Lovati sottolinea che la sua preoccupazione non riguarda le tracce già note – come le unghie della vittima o l’impronta 33 – ma piuttosto gli oggetti che non furono adeguatamente analizzati nel 2007, tra cui proprio lo yogurt e altri rifiuti domestici. “Le altre cose che hanno sbandierato non mi preoccupano. Le unghie, l’impronta, non le temo. Il Fruttolo sì”, ha dichiarato l’avvocato, spiegando che questi reperti potrebbero oggi diventare elementi chiave in un’indagine che definisce “piena di trabocchetti”.
Non è la prima volta che Lovati ricorre a metafore oniriche: già nelle scorse settimane aveva parlato di un sogno in cui un sicario, assoldato per motivi legati alla Madonna delle Bozzole e a oscure vicende di ricatti e pedofilia, avrebbe ucciso Chiara Poggi. Ora, però, l’incubo del Dna sullo yogurt sembra rappresentare una nuova fase della strategia difensiva: Lovati si dice certo dell’innocenza di Sempio, ma teme che la riapertura delle indagini e l’analisi di reperti “dimenticati” possano portare a conclusioni inattese e, a suo giudizio, ingiuste.
L’avvocato non nasconde la sua sfiducia verso il procedimento: parla apertamente di “inquirenti sleali”, di “giustizia del diavolo” e di un’inchiesta che, partendo da un’accusa di concorso per riaprire il caso, non lascerebbe spazi difensivi adeguati. Lovati teme che la ricerca ossessiva di una prova regina – come il Dna di Sempio su un oggetto domestico – possa travolgere anche chi è estraneo ai fatti, in assenza di un vero contraddittorio e con reperti ormai degradati dal tempo.

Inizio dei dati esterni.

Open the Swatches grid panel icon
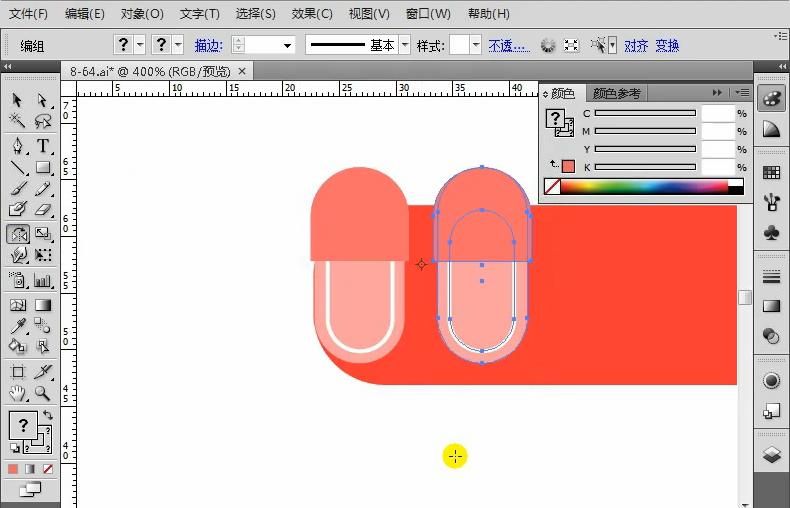790x508 pixels. [x=771, y=173]
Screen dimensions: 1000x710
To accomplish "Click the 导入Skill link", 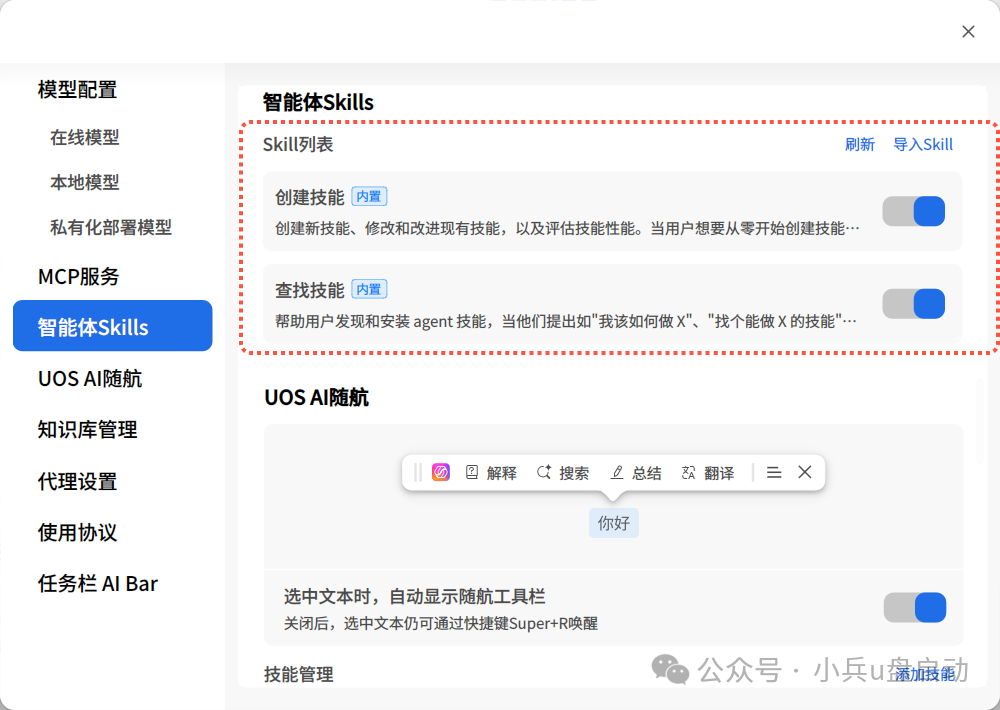I will pos(923,144).
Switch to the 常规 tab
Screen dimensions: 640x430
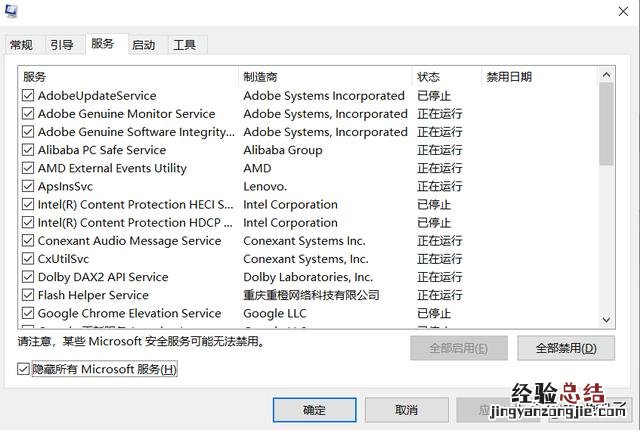[21, 45]
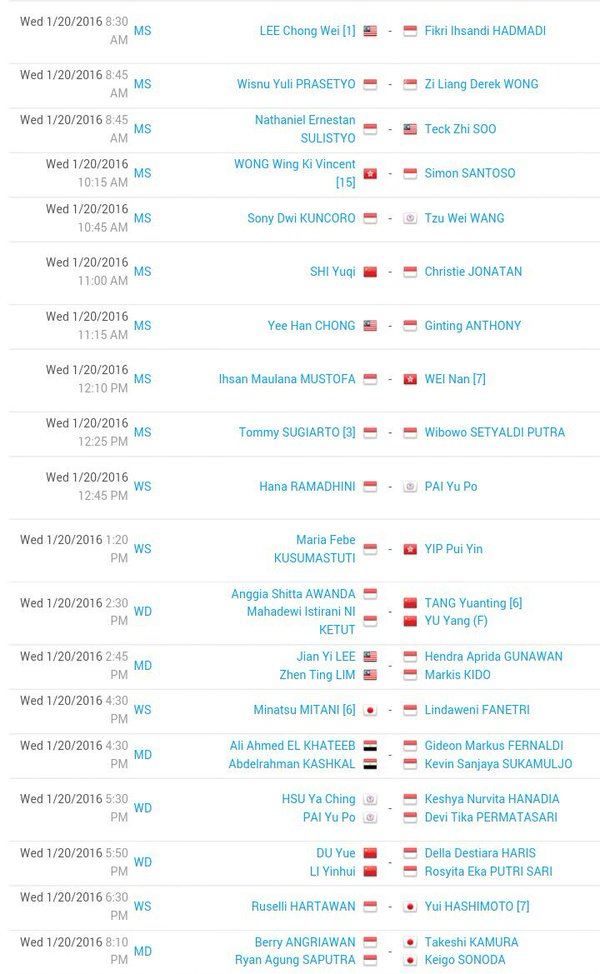Click Hong Kong flag beside WEI Nan
Viewport: 600px width, 974px height.
(x=410, y=379)
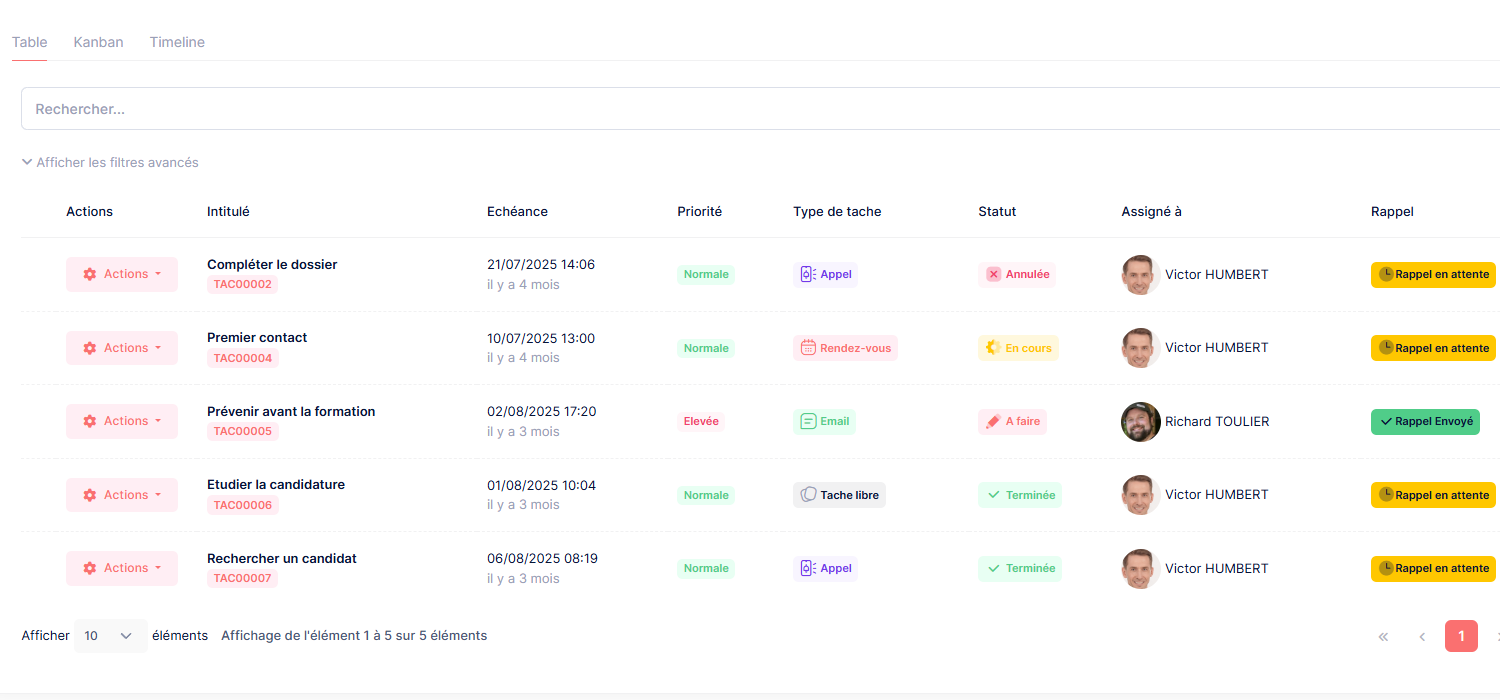Screen dimensions: 1500x700
Task: Click the Appel phone icon for Compléter le dossier
Action: coord(808,274)
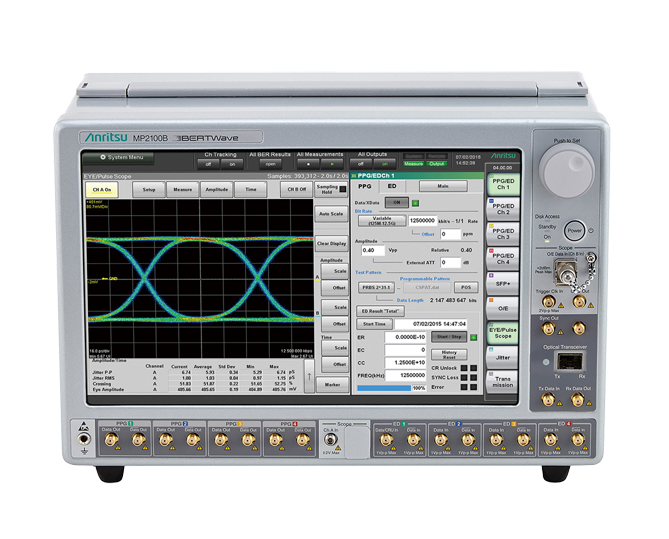Open the Measure tab in scope
669x539 pixels.
coord(182,188)
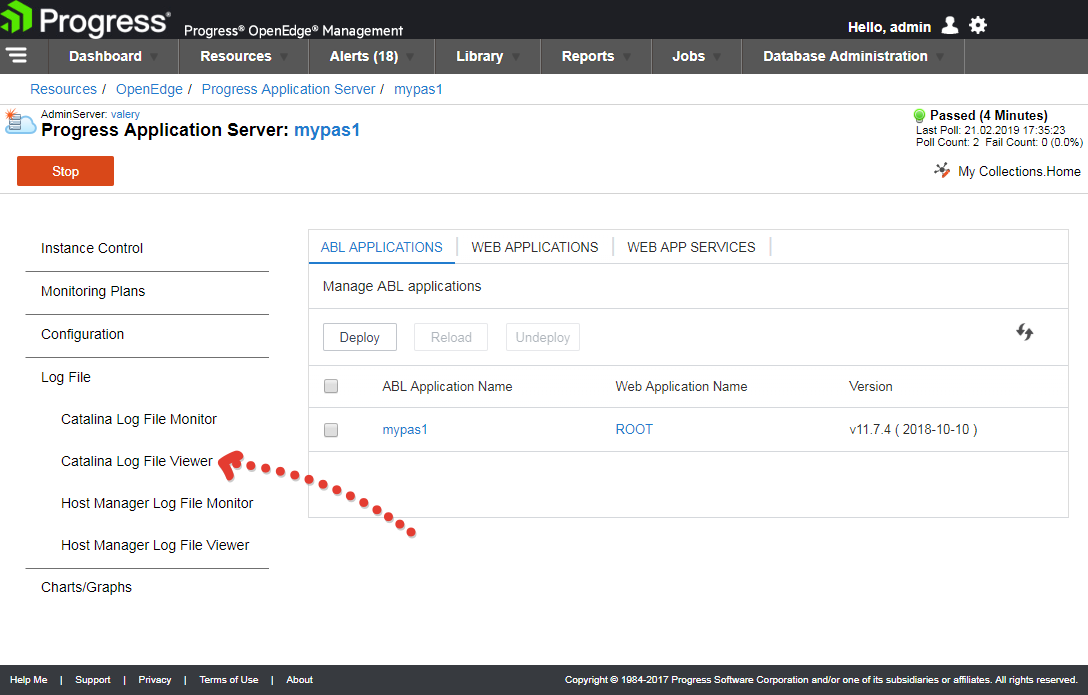Click the Deploy button
The image size is (1088, 695).
pyautogui.click(x=360, y=338)
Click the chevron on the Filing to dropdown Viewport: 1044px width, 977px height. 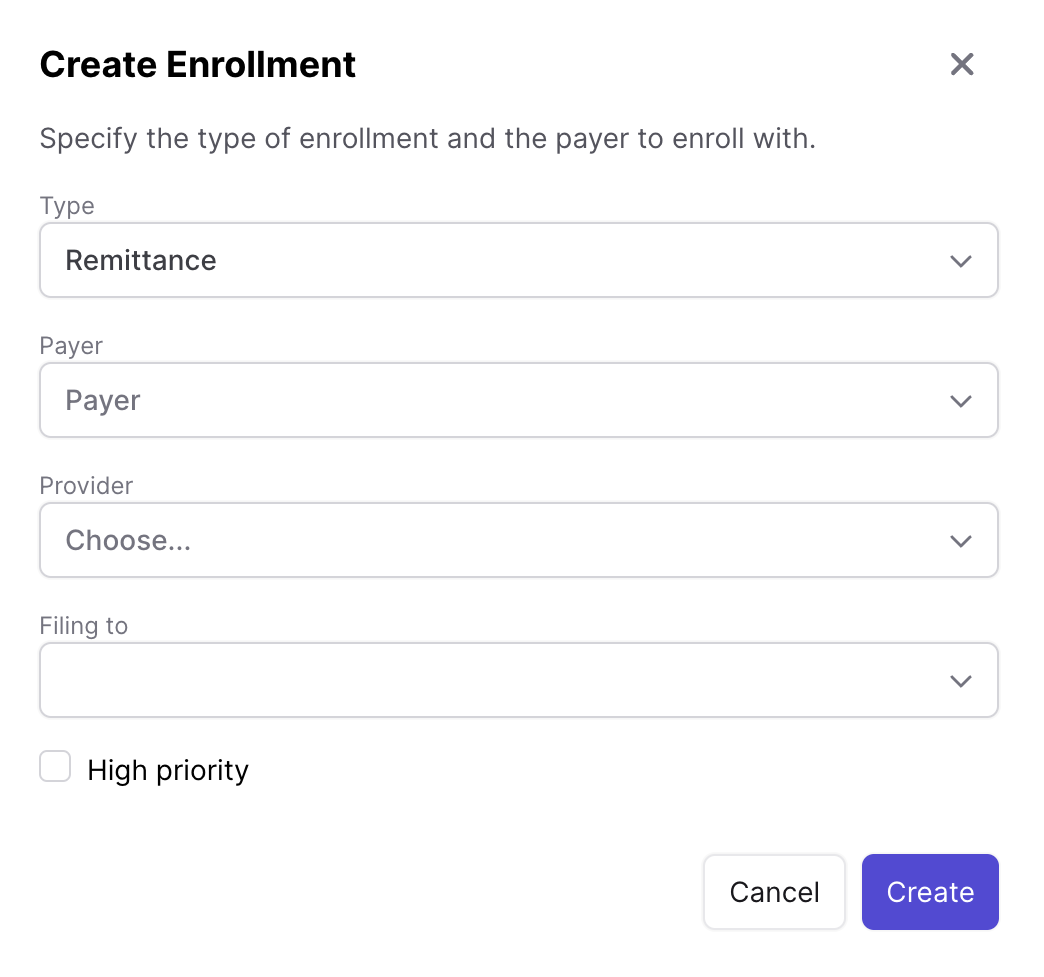click(961, 680)
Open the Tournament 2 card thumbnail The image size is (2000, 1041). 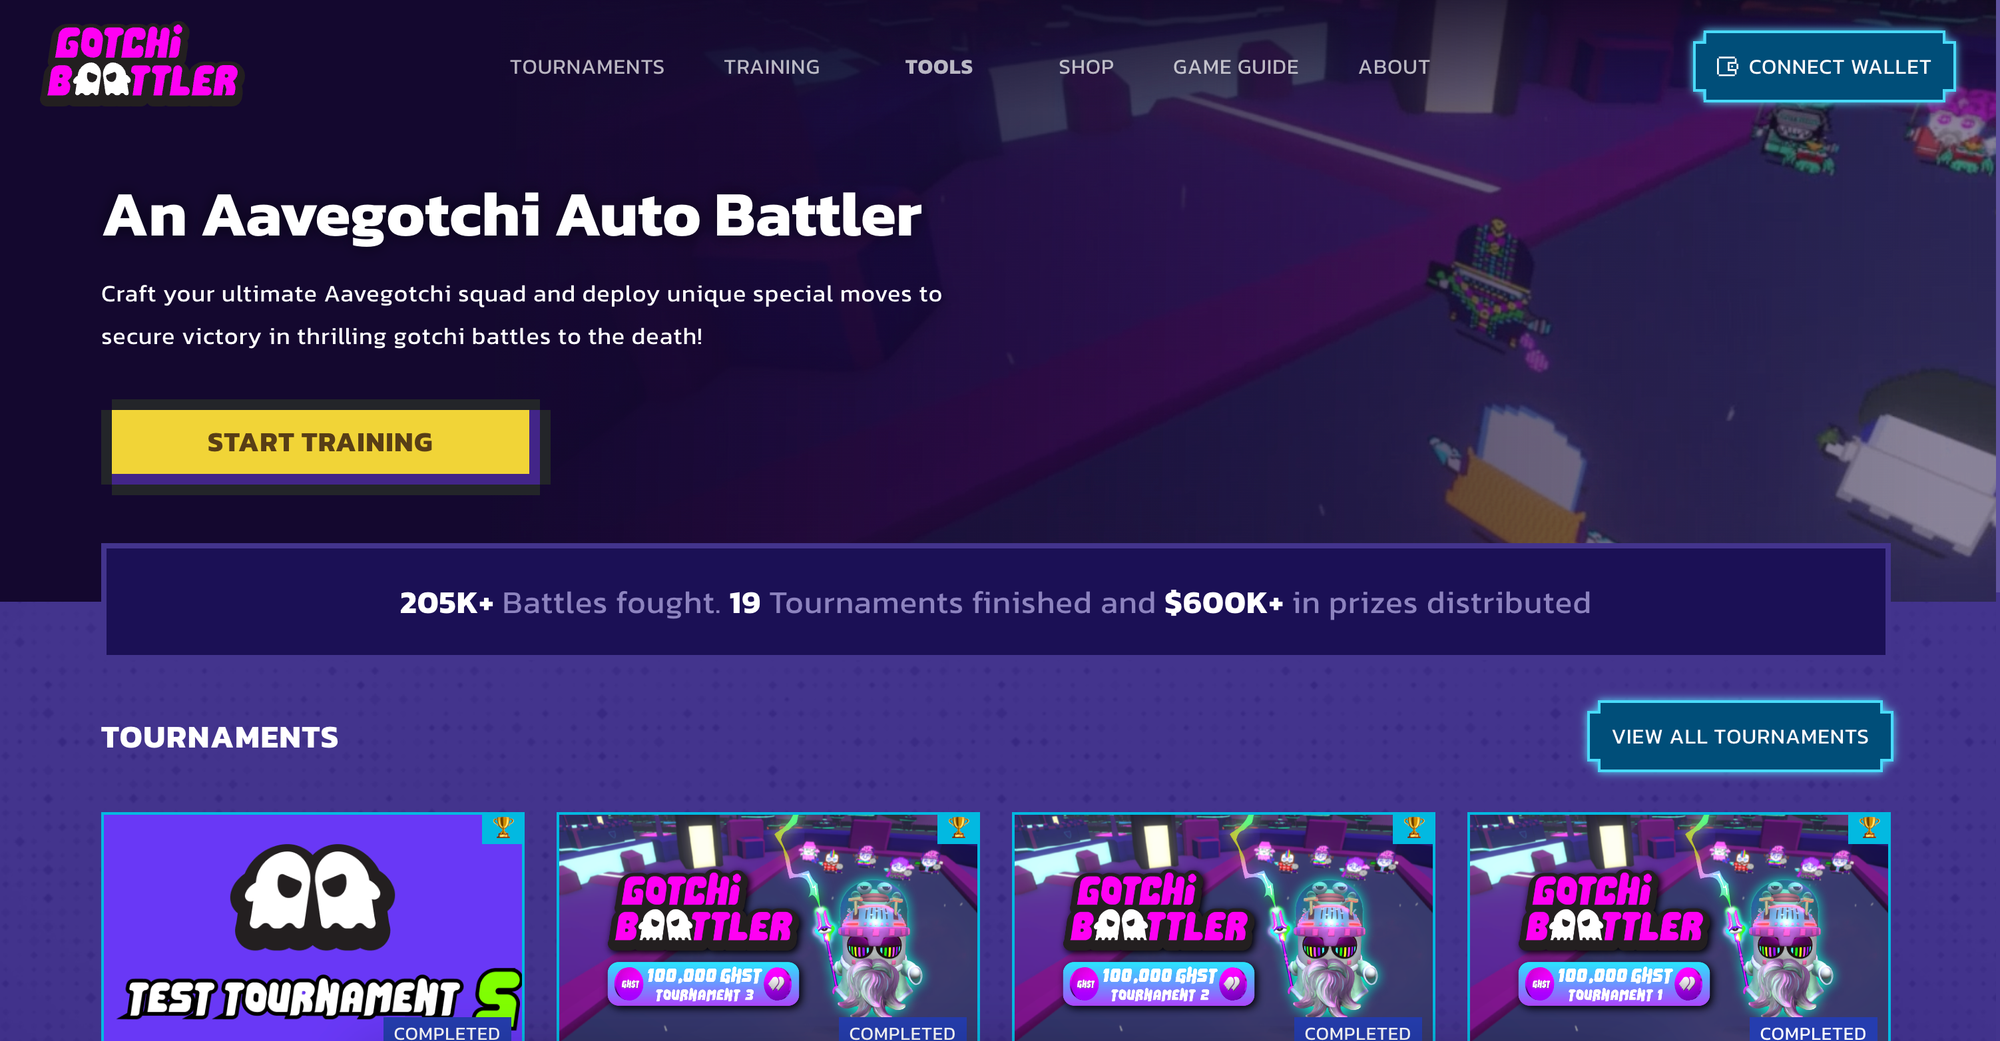1224,927
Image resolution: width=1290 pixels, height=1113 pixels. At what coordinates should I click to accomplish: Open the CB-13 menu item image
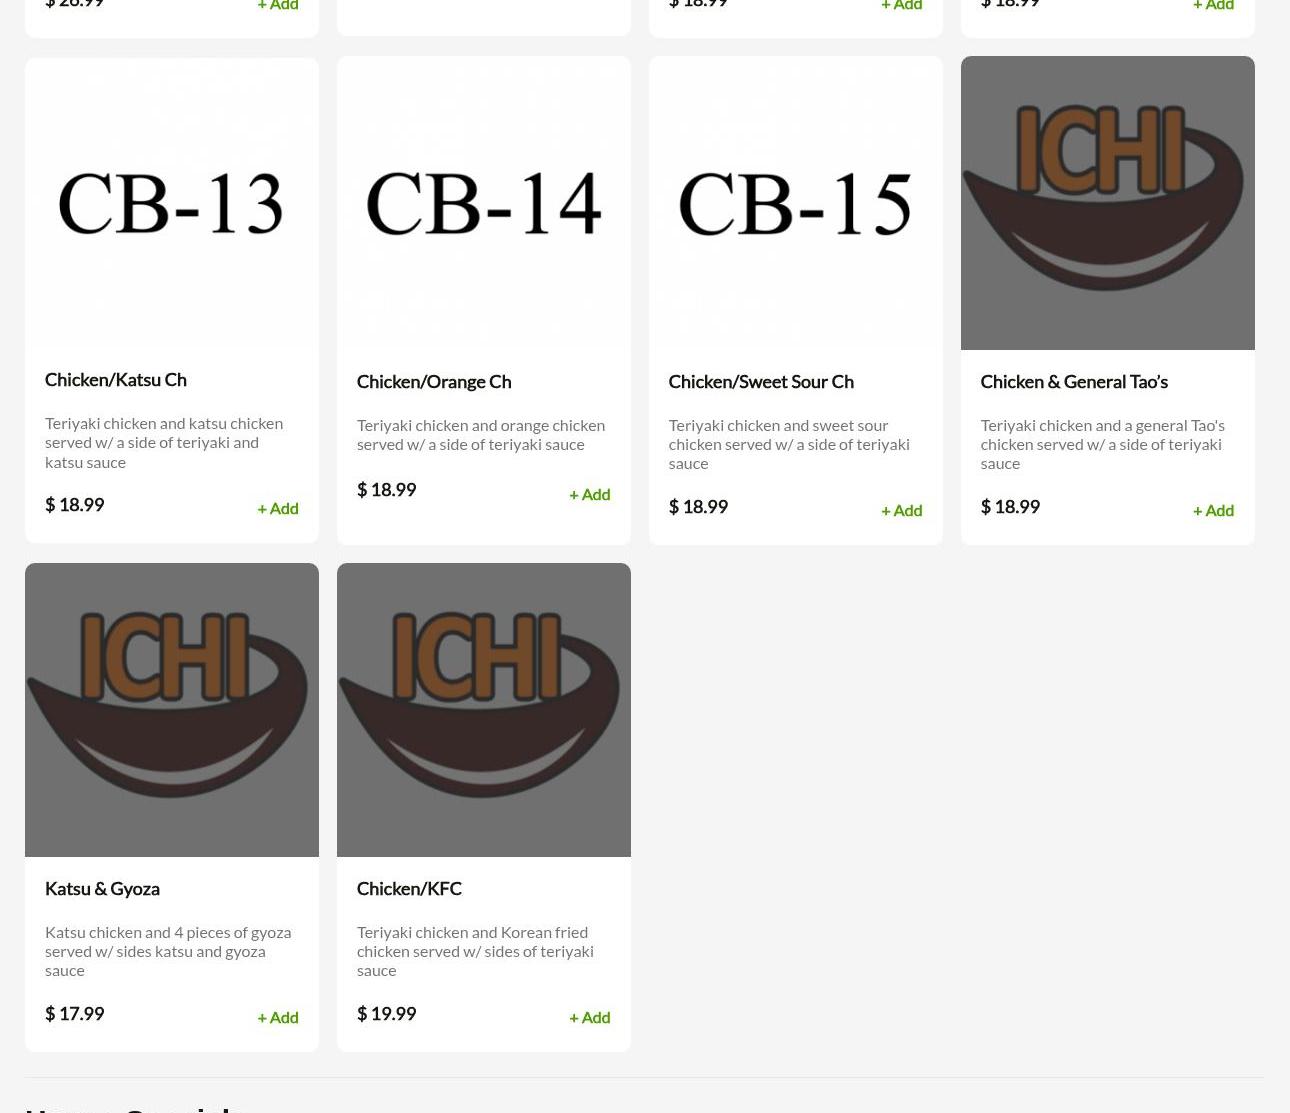pyautogui.click(x=172, y=203)
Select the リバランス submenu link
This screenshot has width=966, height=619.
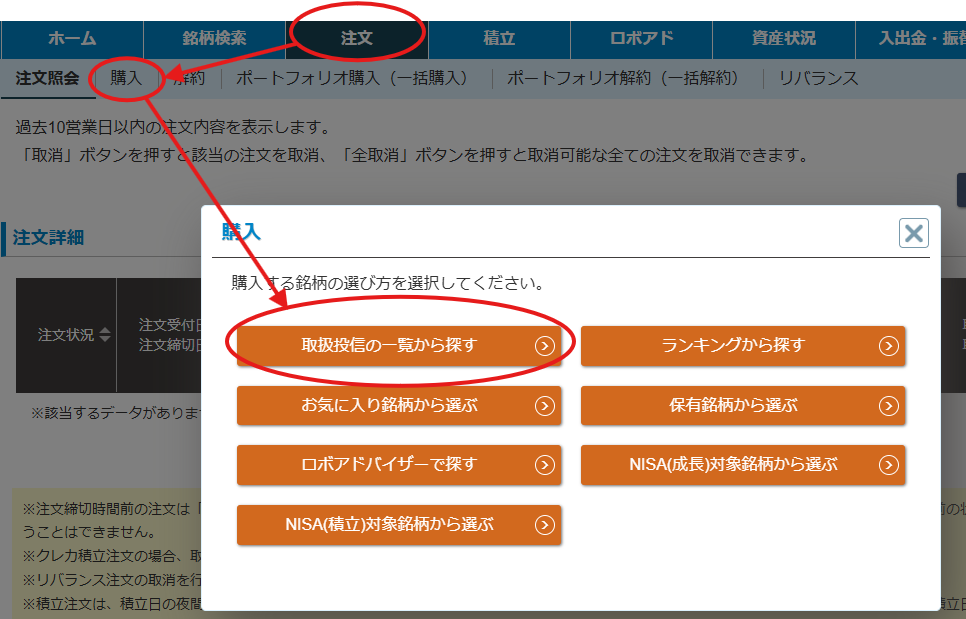click(x=818, y=78)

Il timore di Lovati si concentra proprio sulla possibilità che, a distanza di 18 anni, si possano attribuire con certezza tracce di Dna a una presenza nell’abitazione della vittima nel giorno del delitto, senza considerare che la casa era frequentata da più persone e che la manipolazione dei reperti potrebbe averne compromesso l’integrità. Il legale sottolinea come, nel caso di Yara Gambirasio, si sia proceduto con un’indagine a tappeto su tutto il paese, mentre a Garlasco si sarebbe partiti dalla fine, cercando i complici per sostenere un capo d’imputazione “assurdo”.